Investments are taxed when their gains are realized
because they can fluctuate wildly. For instance, in May 2021, an investor could
have bought Tesla stock for under $200 and, by November, that investment would
have doubled to more than $400. But by January 2023, the stock had cratered —
to $113. Depending on the timing of purchase and the tax deadline, an investor
could pay taxes on unrealized gains based on the runup of the stock, only to
ultimately take a bath on the stock after having paid taxes on it.
Under the current system, investors who sell not only
have to pay tax on gains but get to deduct losses. Under a new system, would
the IRS allow billionaires to deduct unrealized losses?
In the scheme of things, however, valuing stocks is
relatively easy given they are traded in high volume on public markets that
have real-time prices. Wealth, however, is often tied up in investments with
values that are more subjective. For instance, how will IRS agents accurately
evaluate the real-time value of a piece of real estate, business income, or
venture-capital holdings? How will agents value works of art?
Beyond this, there are the economic consequences. The
current system not only waits until gains are realized to tax them, but it
offers a lower rate on gains from investments that are held for over a year.

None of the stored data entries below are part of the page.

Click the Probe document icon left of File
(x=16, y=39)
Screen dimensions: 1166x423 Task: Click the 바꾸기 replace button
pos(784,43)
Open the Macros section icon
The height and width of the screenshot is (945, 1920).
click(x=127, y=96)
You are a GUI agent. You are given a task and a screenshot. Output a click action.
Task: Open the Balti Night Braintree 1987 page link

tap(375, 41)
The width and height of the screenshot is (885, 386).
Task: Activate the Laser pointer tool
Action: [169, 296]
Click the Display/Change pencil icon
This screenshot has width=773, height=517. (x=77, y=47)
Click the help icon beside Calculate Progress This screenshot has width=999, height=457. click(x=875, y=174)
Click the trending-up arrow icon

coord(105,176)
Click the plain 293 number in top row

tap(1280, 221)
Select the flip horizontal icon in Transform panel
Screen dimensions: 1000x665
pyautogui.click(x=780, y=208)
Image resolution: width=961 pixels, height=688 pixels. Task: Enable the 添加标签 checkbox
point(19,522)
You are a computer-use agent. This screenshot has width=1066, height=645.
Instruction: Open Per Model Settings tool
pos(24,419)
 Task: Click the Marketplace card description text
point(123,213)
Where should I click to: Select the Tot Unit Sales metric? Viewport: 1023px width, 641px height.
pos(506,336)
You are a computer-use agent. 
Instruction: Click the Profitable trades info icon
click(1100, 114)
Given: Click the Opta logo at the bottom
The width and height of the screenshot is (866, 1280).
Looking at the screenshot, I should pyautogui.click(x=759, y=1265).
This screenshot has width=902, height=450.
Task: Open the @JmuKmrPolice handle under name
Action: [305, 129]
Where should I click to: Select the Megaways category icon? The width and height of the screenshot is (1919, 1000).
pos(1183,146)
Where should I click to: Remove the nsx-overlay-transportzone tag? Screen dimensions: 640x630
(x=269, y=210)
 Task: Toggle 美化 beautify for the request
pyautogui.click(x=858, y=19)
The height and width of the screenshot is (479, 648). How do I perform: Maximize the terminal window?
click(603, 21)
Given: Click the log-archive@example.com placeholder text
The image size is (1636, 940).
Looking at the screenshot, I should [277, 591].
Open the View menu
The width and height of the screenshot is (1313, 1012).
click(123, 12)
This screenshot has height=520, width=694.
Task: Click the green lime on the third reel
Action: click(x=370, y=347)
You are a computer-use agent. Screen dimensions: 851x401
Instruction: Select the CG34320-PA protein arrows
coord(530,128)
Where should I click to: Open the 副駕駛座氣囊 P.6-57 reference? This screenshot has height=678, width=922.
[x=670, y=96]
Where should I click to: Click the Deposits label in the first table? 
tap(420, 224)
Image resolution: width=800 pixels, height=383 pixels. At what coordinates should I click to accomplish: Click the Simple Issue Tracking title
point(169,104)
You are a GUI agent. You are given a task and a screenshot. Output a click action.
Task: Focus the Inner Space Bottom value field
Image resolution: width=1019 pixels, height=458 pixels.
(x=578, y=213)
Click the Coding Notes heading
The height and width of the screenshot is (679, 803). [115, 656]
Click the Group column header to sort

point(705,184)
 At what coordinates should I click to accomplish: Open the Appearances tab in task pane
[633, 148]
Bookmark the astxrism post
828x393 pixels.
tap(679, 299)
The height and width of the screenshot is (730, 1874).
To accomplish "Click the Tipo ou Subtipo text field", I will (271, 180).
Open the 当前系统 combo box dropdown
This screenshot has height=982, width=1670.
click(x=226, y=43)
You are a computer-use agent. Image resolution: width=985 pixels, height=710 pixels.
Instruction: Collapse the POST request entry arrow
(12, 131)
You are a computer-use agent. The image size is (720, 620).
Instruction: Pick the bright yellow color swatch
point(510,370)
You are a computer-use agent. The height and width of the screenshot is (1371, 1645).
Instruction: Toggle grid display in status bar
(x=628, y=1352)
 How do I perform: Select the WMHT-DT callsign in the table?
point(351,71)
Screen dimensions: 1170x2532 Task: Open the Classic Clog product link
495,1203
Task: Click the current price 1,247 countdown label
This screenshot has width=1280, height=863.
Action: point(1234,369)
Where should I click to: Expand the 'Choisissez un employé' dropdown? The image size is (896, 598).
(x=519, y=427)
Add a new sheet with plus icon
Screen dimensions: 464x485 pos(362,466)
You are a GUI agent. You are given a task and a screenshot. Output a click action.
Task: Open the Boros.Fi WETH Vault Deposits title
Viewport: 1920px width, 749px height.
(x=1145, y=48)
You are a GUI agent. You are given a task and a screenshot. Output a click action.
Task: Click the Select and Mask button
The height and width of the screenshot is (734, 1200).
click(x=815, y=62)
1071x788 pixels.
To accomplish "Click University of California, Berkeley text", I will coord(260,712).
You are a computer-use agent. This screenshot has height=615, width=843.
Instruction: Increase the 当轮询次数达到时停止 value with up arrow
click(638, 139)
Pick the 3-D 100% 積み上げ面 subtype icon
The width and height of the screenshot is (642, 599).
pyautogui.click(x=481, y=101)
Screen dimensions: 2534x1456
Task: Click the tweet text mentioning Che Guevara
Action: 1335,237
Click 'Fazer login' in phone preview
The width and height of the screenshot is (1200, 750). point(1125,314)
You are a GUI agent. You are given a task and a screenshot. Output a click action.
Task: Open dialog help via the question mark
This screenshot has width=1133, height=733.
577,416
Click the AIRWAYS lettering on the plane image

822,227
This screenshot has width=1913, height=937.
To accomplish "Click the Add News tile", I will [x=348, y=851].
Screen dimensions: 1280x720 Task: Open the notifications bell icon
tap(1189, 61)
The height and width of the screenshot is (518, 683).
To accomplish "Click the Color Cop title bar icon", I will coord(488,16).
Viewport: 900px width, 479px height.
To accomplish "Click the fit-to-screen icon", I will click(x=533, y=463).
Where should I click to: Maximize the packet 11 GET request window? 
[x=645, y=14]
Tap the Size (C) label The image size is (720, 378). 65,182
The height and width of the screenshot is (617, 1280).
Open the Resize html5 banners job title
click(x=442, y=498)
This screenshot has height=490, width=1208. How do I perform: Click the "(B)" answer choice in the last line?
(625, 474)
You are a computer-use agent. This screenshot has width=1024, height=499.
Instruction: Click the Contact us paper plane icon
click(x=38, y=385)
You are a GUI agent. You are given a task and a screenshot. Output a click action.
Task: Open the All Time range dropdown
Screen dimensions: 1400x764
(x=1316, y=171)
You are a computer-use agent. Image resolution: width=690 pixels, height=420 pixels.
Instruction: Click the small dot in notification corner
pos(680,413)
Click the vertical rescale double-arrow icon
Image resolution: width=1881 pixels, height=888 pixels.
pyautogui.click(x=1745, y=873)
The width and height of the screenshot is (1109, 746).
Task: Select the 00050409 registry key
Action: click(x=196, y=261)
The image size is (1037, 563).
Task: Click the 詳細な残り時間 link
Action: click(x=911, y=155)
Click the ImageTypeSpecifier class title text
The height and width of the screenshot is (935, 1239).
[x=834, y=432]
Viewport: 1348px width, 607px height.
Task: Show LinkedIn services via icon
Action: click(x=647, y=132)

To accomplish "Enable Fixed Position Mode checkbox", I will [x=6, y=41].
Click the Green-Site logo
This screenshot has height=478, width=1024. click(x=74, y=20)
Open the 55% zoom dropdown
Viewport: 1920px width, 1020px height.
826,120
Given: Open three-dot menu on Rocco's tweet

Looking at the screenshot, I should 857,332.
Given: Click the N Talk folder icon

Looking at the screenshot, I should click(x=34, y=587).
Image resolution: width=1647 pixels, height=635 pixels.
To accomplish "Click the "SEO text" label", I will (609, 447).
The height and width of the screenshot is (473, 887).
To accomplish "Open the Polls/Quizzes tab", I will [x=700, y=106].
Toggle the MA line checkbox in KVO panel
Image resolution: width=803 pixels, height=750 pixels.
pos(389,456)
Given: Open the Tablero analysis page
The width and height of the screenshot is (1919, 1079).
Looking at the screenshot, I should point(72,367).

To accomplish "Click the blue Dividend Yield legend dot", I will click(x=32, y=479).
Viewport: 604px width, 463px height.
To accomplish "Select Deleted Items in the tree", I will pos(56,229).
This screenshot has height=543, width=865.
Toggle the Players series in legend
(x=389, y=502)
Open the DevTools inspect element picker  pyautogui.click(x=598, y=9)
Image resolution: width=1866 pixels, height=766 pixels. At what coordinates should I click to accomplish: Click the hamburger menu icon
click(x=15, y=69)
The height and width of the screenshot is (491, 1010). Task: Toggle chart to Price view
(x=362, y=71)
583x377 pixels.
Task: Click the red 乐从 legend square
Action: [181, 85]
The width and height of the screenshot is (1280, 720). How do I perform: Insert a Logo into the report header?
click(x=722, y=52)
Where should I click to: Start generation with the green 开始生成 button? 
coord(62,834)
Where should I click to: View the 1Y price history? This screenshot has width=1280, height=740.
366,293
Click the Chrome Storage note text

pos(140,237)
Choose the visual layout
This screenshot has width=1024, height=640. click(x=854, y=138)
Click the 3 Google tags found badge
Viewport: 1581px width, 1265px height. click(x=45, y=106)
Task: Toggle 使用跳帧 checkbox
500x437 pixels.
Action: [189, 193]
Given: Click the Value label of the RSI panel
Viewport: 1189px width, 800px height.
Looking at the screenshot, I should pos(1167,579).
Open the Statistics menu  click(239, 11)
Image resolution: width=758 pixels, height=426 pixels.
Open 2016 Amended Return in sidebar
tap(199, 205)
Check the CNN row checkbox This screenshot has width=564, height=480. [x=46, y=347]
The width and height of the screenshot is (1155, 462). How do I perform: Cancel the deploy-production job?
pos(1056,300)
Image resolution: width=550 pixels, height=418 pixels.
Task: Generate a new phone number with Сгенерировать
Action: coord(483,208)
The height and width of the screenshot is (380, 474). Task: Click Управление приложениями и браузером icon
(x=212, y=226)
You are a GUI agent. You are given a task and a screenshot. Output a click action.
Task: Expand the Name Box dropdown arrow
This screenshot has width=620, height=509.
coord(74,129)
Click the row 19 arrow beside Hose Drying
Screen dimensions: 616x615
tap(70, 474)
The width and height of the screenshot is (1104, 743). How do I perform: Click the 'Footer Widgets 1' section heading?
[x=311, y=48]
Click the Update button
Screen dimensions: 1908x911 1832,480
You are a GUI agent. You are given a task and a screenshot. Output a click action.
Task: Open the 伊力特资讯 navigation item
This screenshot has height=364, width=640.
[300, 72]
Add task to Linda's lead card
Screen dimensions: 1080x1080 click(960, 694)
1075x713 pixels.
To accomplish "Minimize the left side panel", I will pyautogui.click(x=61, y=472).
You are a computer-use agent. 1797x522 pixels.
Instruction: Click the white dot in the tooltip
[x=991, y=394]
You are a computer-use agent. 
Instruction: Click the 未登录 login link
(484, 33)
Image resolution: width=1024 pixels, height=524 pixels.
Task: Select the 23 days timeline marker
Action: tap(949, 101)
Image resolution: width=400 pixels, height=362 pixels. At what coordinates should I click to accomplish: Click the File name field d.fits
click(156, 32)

This helps facilitate more stable markets and fosters investment in businesses
that fuel the economy.
If unrealized gains are taxed each year, investors would
be much more likely to buy and sell assets more quickly, leading to more market
volatility that would punish smaller businesses seeking capital as well as
Americans who have their savings tied up in markets. If critics of “vulture
capitalism” and the like think that companies are already too obsessed with
their short-term stock price, they haven’t seen the half of it.
A wealth tax would require a vast expansion of the IRS
staff and its intrusion into taxpayers’ lives. It would be a boon for
accountants, but it would distort economic incentives.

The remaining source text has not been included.